L’auteure énonce, en conclusion, des critiques importantes à l’endroit de la réforme paritaire, où elle remet en question les possibilités de renouvellement de la démocratie représentative qu’offre une telle réforme; au-delà de ce premier niveau de critique, Lépinard montre comment les discours féministes autour de la parité ont créé une rhétorique qui exclut la possibilité de revendiquer l’inclusion d’autres groupes exclus au sein de la démocratie représentative selon la même logique. L’auteure écrit qu’un retour sur la stratégie paritaire est nécessaire pour apprécier le coût politique payé pour la mise en conformité de la parité avec les valeurs énoncées au nom de la République (p. 247). Car la nécessité, pour les paritaires, de formuler cette revendication en conformité avec les grammaires républicaines de l’égalité formelle et de l’indivisibilité du peuple souverain a forcé à transformer la définition de l’identité et des intérêts au nom desquels la parité était revendiquée. Cette dernière est ainsi devenue une revendication de représentation symbolique de la différence des sexes au nom d’une amélioration de la démocratie et d’une adéquation à la doctrine républicaine française refusant le morcellement du corps politique (p. 249). Les contraintes découlant de l’obligation de traduire cette revendication concernant une présence numérique plus grande de femmes dans les institutions démocratiques dans des termes acceptables pour la culture politique française ont donc conduit les paritaires à un argumentaire qui n’est pas sans failles et qui pourrait difficilement être exporté hors de l’Hexagone. L’idée que seule la différence des sexes est universelle et que seule cette différence peut faire l’objet d’une demande de représentation au sein du corps politique ferme la porte à la possibilité de reconnaissance d’autres groupes.

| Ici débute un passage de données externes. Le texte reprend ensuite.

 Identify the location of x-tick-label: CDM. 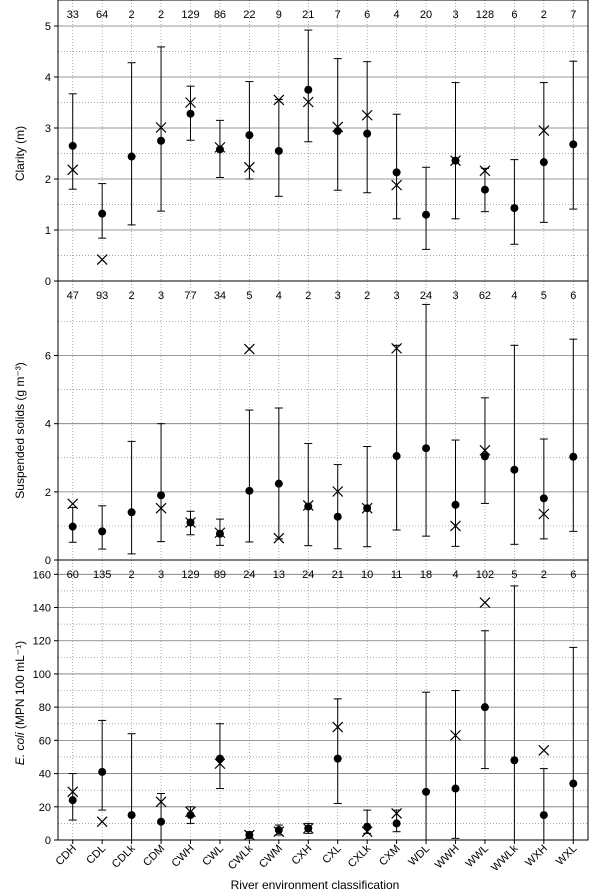
(154, 856).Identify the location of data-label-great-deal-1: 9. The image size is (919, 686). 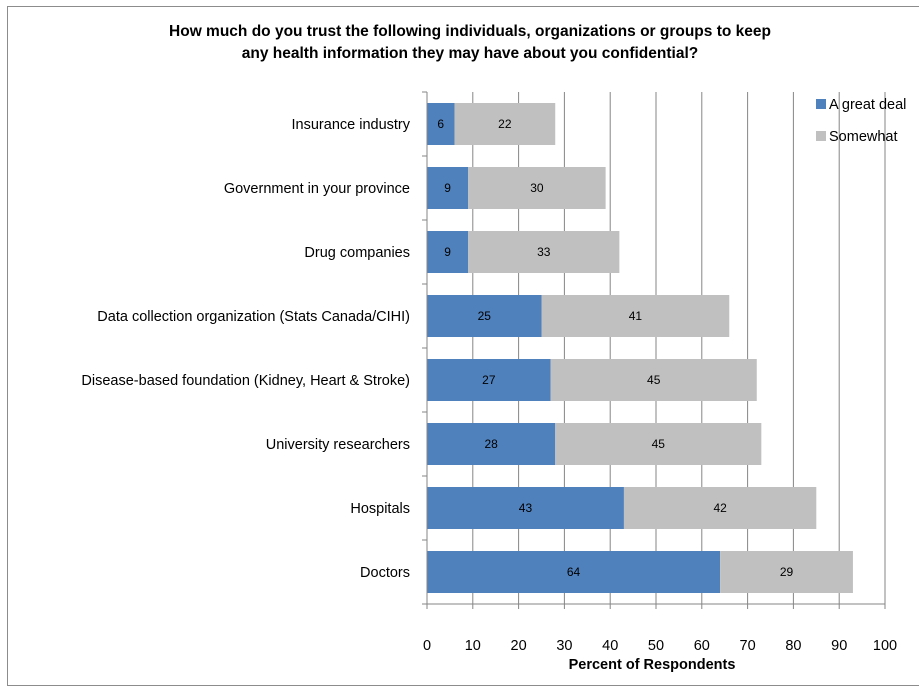
(448, 188).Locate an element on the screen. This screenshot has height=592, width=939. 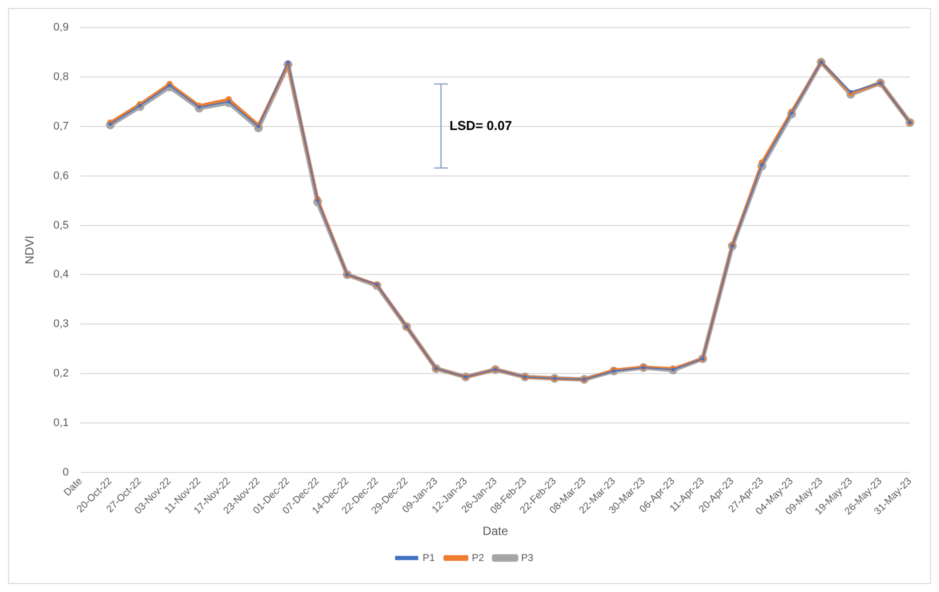
y-tick-label: 0,6 is located at coordinates (61, 176).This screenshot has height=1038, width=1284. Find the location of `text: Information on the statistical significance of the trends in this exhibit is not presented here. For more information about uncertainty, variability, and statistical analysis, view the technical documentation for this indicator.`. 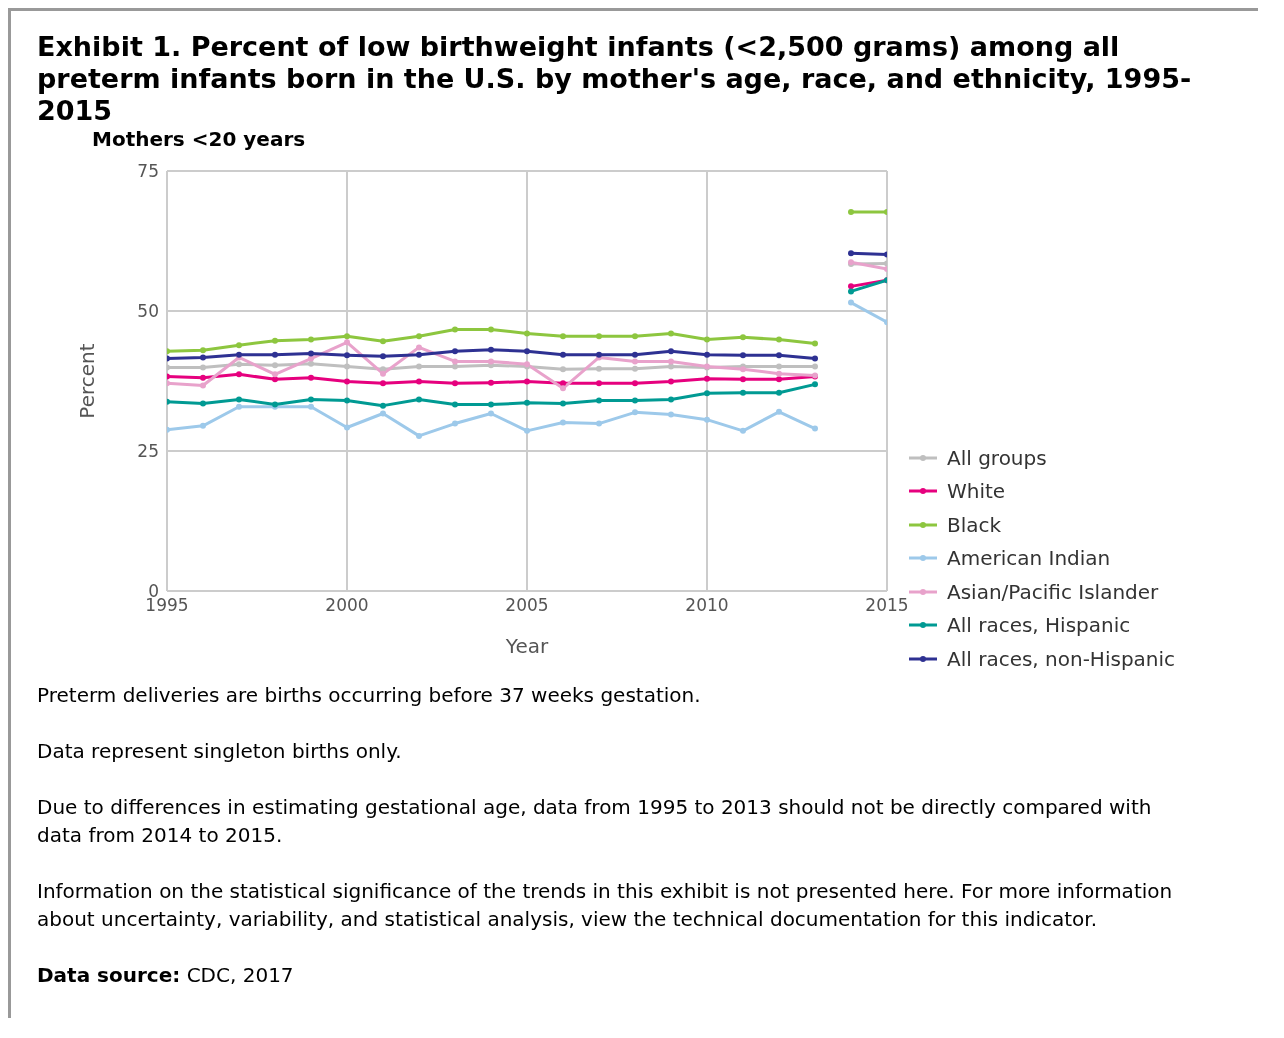

text: Information on the statistical significance of the trends in this exhibit is not presented here. For more information about uncertainty, variability, and statistical analysis, view the technical documentation for this indicator. is located at coordinates (606, 906).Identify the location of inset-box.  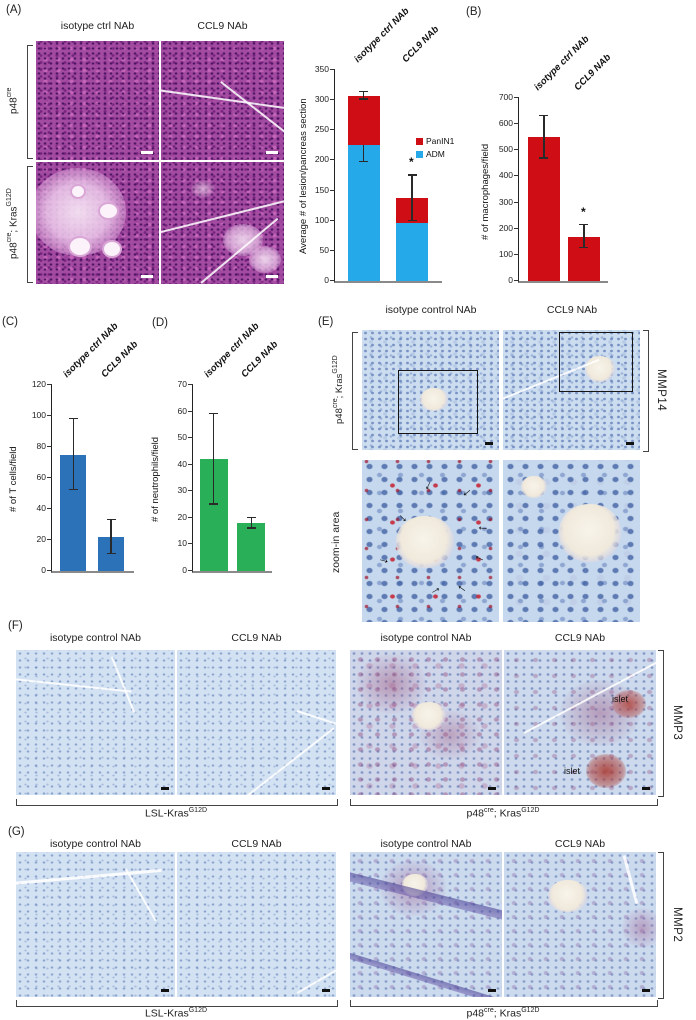
(438, 402).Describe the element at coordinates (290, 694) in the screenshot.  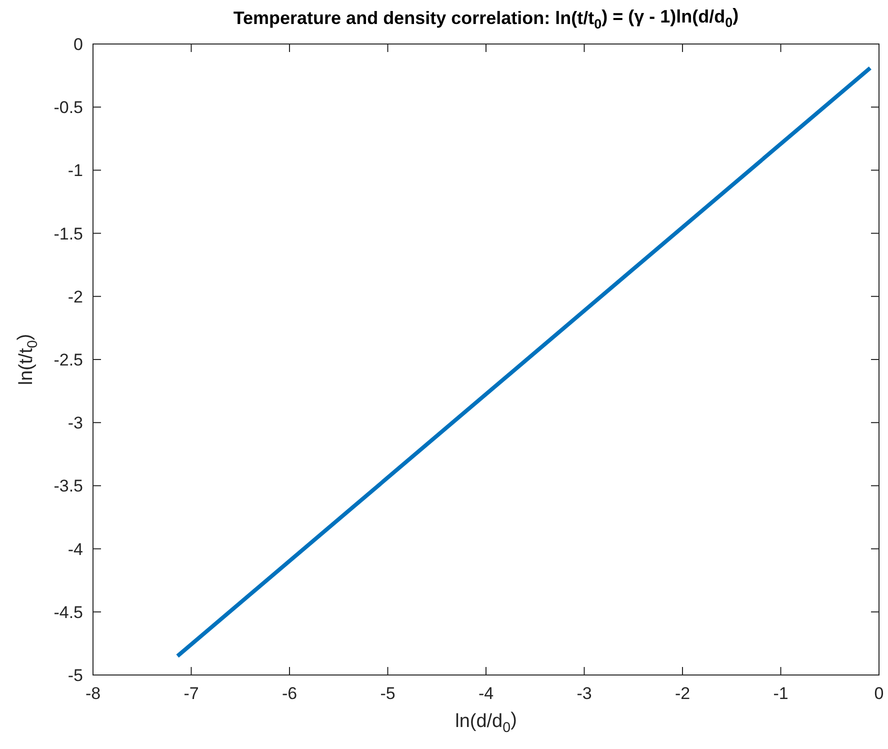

L’égalité introuvable constitue certainement l’ouvrage de synthèse le plus complet à ce jour sur l’adoption de la loi sur la parité en France. Il consigne avec méthode et application la petite et la grande histoire autour de ce qui apparaît comme le grand dossier du féminisme français des années 90. Le travail est précis, minutieux, et n’emprunte pas de raccourcis. Le modèle d’analyse élaboré par l’auteure permet de dépasser la simple chronologie des événements et montre, à travers les discours des actrices et des acteurs présents sur le terrain, la manière dont la culture politique française a largement contribué à façonner le visage de cette intervention destinée à accroître la présence des femmes dans les lieux de pouvoir. Les éléments théoriques, empruntés à des approches très diverses, permettent de jeter un regard mieux éclairé sur un sujet, la parité en France, qui a déjà fait l’objet de plusieurs publications.